*WRITTEN TASK*: Arrange the part of the material that opens with the line containing "coordinates (904, 692)." and closes with the line containing "center [430, 745]." as a two-column CSV with the headers input and output. Give one row for each text and its answer, put each in a single quoted field, and replace line breaks with spaces.

*STUDY MATERIAL*:
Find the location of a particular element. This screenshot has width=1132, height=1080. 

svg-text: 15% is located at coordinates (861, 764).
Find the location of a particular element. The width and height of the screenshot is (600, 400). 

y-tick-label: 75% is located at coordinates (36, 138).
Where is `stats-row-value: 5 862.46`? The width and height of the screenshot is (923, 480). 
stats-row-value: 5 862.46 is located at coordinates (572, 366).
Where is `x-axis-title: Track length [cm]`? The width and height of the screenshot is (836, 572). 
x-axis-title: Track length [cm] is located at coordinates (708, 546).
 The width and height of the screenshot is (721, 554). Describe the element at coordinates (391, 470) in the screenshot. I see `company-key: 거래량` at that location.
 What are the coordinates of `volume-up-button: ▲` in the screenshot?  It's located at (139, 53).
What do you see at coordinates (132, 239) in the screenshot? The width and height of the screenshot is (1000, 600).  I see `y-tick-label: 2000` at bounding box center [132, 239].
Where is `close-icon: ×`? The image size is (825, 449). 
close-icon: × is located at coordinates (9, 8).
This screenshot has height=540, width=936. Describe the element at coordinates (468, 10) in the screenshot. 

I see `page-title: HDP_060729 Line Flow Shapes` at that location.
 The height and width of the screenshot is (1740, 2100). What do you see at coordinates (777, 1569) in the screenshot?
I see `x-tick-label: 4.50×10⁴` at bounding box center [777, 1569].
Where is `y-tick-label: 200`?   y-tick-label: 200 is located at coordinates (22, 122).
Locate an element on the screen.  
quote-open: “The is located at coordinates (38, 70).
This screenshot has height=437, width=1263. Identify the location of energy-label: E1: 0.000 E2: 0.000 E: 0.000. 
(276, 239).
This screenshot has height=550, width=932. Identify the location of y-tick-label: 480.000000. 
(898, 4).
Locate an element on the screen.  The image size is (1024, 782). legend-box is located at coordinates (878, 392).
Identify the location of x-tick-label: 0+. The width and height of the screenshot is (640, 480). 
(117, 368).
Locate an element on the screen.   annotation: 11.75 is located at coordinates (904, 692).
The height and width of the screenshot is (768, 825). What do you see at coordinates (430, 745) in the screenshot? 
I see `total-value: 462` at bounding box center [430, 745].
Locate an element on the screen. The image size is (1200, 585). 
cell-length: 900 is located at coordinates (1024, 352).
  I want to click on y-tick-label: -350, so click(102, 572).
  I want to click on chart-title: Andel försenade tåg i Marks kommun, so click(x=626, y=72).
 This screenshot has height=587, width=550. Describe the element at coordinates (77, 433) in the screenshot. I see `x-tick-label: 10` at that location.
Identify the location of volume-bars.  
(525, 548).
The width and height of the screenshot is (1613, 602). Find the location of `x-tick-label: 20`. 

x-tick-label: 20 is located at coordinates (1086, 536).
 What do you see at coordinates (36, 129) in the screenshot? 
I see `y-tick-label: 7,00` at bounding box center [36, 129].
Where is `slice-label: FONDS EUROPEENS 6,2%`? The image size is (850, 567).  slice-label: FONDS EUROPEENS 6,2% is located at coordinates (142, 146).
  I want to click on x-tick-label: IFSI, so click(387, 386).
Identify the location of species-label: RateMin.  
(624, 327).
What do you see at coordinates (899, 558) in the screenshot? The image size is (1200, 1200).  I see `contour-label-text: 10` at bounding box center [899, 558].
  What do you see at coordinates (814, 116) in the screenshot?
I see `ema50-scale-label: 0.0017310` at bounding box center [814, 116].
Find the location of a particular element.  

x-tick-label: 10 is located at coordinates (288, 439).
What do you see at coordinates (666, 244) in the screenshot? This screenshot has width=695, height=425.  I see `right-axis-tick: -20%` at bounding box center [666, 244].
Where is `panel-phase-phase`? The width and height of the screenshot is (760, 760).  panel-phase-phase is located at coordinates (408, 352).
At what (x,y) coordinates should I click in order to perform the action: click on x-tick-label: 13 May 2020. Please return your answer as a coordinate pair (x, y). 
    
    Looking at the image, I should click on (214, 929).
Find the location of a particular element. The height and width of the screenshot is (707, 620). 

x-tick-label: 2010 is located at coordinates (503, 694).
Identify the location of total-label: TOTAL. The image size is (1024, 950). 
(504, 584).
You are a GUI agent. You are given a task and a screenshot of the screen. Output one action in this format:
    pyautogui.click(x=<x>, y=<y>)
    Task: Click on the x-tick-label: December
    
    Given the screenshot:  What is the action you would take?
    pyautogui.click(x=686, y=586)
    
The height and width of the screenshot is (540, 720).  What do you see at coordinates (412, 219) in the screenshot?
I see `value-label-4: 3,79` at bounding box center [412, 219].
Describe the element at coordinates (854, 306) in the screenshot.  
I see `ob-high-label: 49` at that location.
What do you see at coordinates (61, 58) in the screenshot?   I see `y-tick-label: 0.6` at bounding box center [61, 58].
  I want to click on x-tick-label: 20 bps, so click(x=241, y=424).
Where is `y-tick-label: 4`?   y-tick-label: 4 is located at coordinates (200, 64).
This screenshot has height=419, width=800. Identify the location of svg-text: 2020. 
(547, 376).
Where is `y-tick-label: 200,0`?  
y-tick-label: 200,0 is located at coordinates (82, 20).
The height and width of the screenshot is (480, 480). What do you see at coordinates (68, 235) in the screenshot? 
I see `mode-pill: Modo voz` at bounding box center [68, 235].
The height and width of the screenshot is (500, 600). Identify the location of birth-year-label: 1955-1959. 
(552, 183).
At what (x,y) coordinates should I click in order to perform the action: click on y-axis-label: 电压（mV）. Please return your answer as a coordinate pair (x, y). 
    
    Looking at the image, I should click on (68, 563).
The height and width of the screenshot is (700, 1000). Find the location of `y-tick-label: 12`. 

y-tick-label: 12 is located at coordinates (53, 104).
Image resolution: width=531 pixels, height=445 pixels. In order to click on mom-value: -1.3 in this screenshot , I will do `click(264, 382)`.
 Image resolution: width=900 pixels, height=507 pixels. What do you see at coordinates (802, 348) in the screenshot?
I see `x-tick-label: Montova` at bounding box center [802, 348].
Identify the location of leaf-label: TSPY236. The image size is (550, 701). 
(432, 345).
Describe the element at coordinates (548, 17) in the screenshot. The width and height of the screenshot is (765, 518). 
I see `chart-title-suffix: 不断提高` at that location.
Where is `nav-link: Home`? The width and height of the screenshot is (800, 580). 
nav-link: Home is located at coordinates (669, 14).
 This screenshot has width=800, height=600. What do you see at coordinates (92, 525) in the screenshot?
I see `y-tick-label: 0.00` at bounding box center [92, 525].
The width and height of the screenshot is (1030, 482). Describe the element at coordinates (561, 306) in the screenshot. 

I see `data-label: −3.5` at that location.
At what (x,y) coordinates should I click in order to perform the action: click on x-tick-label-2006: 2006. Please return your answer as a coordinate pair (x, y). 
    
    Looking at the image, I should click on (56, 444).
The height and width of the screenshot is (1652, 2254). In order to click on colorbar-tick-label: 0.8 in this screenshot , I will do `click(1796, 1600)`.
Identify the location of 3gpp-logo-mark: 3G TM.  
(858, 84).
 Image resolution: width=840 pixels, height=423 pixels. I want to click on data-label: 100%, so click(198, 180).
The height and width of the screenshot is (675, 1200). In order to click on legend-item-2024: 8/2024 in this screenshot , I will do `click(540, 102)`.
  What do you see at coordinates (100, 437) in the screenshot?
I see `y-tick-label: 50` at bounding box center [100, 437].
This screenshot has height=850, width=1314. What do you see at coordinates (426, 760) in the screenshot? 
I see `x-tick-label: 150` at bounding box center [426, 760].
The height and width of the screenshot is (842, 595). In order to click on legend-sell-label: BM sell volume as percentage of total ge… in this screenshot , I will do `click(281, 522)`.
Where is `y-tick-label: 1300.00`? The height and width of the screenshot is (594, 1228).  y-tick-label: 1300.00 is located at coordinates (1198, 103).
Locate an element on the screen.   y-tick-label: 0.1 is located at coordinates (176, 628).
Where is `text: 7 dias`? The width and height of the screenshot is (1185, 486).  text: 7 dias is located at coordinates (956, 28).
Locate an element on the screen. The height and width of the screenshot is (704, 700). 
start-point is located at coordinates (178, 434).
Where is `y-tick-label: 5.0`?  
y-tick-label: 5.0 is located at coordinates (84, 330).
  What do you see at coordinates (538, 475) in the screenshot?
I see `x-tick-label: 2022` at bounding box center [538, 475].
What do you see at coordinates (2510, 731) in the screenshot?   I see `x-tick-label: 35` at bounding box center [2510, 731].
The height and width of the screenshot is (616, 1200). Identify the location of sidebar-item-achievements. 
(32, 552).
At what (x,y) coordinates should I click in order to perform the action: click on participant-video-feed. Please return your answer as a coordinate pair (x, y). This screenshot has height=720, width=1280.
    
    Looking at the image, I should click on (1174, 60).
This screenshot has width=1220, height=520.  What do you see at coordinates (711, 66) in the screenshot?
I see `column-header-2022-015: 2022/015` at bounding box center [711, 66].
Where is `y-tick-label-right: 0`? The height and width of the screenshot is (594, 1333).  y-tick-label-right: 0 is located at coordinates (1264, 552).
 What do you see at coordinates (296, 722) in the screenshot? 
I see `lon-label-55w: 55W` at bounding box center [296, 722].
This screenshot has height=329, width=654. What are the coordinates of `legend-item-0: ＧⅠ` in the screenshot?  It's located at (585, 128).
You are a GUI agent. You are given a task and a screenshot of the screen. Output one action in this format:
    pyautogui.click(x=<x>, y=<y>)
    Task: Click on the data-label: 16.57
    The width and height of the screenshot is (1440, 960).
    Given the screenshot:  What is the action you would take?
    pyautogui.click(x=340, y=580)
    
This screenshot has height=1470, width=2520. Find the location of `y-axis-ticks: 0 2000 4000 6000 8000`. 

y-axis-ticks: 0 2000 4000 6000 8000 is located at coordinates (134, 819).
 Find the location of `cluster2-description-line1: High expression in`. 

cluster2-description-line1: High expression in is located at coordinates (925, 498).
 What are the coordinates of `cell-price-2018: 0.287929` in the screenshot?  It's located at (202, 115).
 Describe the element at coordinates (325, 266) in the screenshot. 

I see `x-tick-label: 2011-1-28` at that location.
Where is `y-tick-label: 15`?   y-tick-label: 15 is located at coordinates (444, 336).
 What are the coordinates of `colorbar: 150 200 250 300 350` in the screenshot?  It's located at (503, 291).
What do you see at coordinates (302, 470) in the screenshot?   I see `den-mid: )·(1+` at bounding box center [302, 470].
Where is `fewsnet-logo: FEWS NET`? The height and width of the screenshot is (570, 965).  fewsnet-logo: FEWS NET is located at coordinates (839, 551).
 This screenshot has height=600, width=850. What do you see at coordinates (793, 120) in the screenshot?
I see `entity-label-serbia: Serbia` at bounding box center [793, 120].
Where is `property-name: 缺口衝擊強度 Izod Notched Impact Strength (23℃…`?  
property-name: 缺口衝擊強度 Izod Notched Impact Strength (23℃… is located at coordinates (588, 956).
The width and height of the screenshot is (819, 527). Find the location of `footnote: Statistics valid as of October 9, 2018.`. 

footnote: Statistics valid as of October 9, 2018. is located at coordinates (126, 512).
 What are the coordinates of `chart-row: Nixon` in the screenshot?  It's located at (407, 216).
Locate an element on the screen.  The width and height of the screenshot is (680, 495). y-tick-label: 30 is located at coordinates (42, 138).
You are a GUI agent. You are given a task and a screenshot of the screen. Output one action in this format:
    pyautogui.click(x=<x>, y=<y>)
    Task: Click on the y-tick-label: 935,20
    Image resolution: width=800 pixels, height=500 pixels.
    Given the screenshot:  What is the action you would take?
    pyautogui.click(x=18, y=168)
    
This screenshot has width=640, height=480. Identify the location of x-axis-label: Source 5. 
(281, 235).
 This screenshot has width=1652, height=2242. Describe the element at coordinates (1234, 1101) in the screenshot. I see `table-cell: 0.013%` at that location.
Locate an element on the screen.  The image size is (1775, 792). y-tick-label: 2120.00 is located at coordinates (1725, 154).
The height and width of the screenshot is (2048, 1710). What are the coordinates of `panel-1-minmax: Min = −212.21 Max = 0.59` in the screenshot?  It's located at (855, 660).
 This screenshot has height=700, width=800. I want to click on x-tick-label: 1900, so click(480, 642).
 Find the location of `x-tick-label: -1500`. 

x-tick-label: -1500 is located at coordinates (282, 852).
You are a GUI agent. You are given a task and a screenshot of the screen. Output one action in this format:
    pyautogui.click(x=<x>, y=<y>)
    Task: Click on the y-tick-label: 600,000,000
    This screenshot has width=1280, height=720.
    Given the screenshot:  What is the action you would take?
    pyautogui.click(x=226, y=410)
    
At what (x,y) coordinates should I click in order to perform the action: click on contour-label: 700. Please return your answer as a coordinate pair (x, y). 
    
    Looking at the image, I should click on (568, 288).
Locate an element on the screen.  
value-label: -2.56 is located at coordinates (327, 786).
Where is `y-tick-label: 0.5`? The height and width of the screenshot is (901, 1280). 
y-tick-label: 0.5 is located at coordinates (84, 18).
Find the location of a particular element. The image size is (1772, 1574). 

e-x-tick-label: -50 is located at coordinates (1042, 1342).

*YOUR SOLUTION*:
input,output
"Locate an element on the screen.","annotation: 11.75 is located at coordinates (904, 692)."
"The height and width of the screenshot is (768, 825). What do you see at coordinates (430, 745) in the screenshot?","I see `total-value: 462` at bounding box center [430, 745]."